DATA FOR THE TASK:
# # # # # # #
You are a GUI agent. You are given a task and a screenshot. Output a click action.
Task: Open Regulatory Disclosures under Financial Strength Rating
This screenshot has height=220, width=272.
# # # # # # #
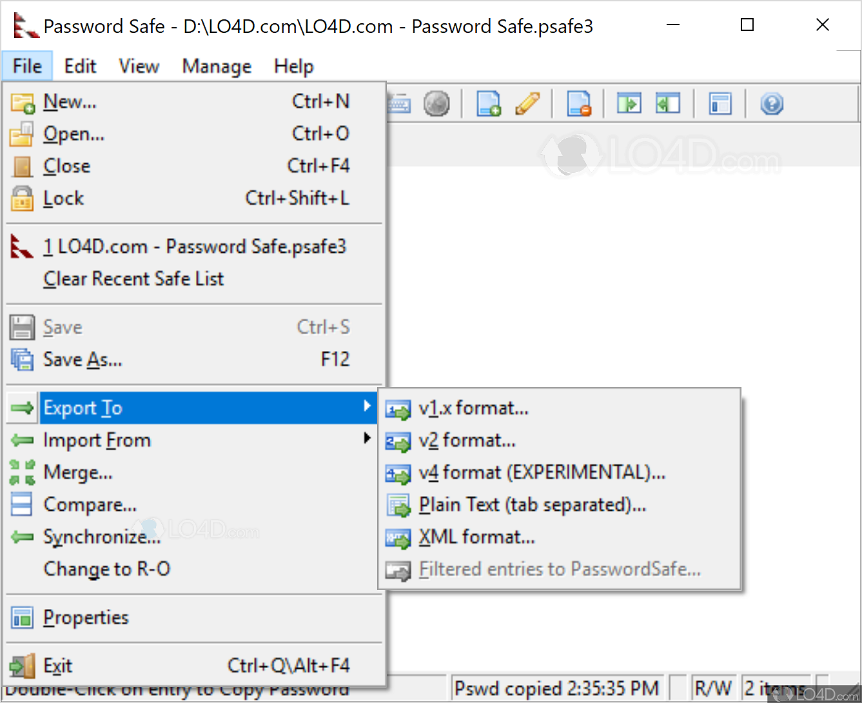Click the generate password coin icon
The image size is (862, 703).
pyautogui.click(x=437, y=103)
# # # # # # #
ABOUT THIS EXERCISE:
Set down, from the entries above, exactly the lines from the one with "You are a GUI" up to and including the one with "This screenshot has height=220, width=272.", and no other lines.

EXERCISE OUTPUT:
You are a GUI agent. You are given a task and a screenshot. Output a click action.
Task: Open Regulatory Disclosures under Financial Strength Rating
This screenshot has height=220, width=272.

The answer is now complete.